I have completed my bachelor in Biology at University of Crete in Greece and my master
in behavioral biology at Wageningen University in The Netherlands. My interest in
cognitive neuroscience started with working on stress during my master thesis at the
Donder Institute for Brain, Cognition & Behavior in Nijmegen. Then, I joined Prof. Erno
Herman’s group to investigate, under the supervision of Dr. Vassena Eliana, the effects
of acute stress on decision making and motivation with functional neuroimaging.
My main research interest lies on decision making, cognitive control and reinforcement
learning. Here, at Ghent University, in the LCCL lab, I am part of a team aiming to
develop and test a new formal, unified theory of ACC function. I will mainly focus on
the investigation of the effects of reward on the ACC patterns of activity during
sequential behavioral paradigms using functional neuroimaging (fMRI).

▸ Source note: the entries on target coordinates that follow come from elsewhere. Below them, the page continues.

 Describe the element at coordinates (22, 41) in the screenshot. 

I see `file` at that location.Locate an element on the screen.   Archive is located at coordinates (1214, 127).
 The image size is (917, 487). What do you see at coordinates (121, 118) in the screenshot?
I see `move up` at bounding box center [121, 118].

I have a Bachelor degree in Psychology from the University of Groningen, and a Master degree in Cognitive Neuroscience from the University of Amsterdam. During my theses, I have mainly focused on computational and statistical modeling, specifically linking computational models of cognition and behaviour to both EEG and fMRI data. In the LCC lab, I aim to investigate how humans can learn and leverage hierarchical structure behaviourally, and what neural signatures we can find of such hierarchies. Specifically, we believe the ACC might attribute obtained rewards to learned hierarchical representations, which can be reflected in the EEG as a 'Reward Positivity' locked to temporally abstracted events. We also believe the ACC might hold distributed representations of plans, strategies, and (sub)goals that imply the presence of hierarchy, which we hope to identify with fMRI and RSA.
I am a PhD student in the LCC Lab, which I joined in 2022 after completing my master’s degree in Basic Psychology at South China Normal University. My research focuses on how cognitive fatigue influences cognitive effort-based decision making at both behavioral and neural levels. I use behavioral experiments, computational modeling, and EEG to explore these processes. I am also interested in how individual traits, such as depressive symptoms, may be related.
I obtained my Master's degree in Applied Psychology from Southern Medical University, where my research primarily focused on using fMRI and ¹H-MRS to investigate the mechanisms of cognitive control in populations with psychiatric disorders or subclinical conditions. I joined the LCC lab in 2025 and am currently focusing on the neural mechanisms of the ACC during cognitive effort-based(especially in fatigue) in decision-making and its associated neurotransmitters.